SBI Holdings Yoshitaka Kitao has confirmed that Ripple is “looking at Japan as one of the headquarters” during a quarterly briefing on its financial results that took place on Oct. 28.       

As reported by U.Today, Ripple CEO Brad Garlinghouse singled out Japan as one of most probable destinations for the blockchain decacorn.     

Right on the verge of the briefing, SBI announced that Ripple had pledged to invest an undisclosed amount of money into their joint initiative MoneyTap.

The app has already attracted investments from 38 Japanese banks such as Shimane Bank, The Shimizu Bank, Shinsei Bank, and others.   

“Currently, 38 companies have made investments, and we will continue to do implementations.”

MoneyTap will be used for peer-to-peer (P2P) transactions and peer-to-business (P2B) transactions. He hopes that MoneyTap will help to adopt QR payments in corporate remittances.

“We could pretty much do this for free between the banks...We would like to make it as free as possible.”

On top of three banks that already use MoneyTap, Kitao revealed that they were in talks with three more.

SBI Holdings is also working with Chikuho Bank, Kyushu Electric and other partners on issuing regional digital currencies (starting from the Fukuoka prefecture). 

“We would like to develop this nationwide in each of the regions of Japan.”

Kitao spoke about the “S Coin” platform that was built with the help of R3’s enterprise blockchain solution Corda.

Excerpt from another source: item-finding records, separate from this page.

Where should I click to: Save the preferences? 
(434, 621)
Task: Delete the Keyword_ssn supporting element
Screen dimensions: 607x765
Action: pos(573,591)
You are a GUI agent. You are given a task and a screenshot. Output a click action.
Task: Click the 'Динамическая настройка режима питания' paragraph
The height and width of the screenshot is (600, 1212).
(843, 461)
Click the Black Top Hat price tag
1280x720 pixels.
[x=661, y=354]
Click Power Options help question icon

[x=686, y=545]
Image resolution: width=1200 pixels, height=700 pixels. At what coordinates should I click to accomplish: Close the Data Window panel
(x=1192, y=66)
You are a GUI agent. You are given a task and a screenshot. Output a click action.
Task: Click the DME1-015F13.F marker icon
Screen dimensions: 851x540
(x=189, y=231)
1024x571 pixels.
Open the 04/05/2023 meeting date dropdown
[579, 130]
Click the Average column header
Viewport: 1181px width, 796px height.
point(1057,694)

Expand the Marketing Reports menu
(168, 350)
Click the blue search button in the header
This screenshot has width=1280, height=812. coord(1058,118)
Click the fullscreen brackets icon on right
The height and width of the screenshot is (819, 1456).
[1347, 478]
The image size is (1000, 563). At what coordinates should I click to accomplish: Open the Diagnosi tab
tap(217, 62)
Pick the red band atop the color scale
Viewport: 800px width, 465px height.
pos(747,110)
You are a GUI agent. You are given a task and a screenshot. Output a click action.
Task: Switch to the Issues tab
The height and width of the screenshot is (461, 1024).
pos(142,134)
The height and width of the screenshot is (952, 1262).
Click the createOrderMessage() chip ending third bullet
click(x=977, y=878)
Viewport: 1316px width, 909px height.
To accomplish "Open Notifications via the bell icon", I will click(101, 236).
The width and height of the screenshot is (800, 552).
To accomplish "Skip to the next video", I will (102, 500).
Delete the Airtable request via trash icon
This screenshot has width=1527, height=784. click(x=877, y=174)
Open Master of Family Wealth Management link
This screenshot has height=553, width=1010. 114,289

As reported by U.Today, Ripple-powered MoneyTap will be used to conduct direct payments from a bank to the S Coin platform.

In addition, he touched upon their recent acquisition of a minority stake in UK-based crypto market maker B2C2 while highlighting the global nature of crypto:  

“Also for the cryptocurrency business, globally, whether it would be Bitcoin or XRP. This is something that is global…All the ecosystems need to be made in a global manner.”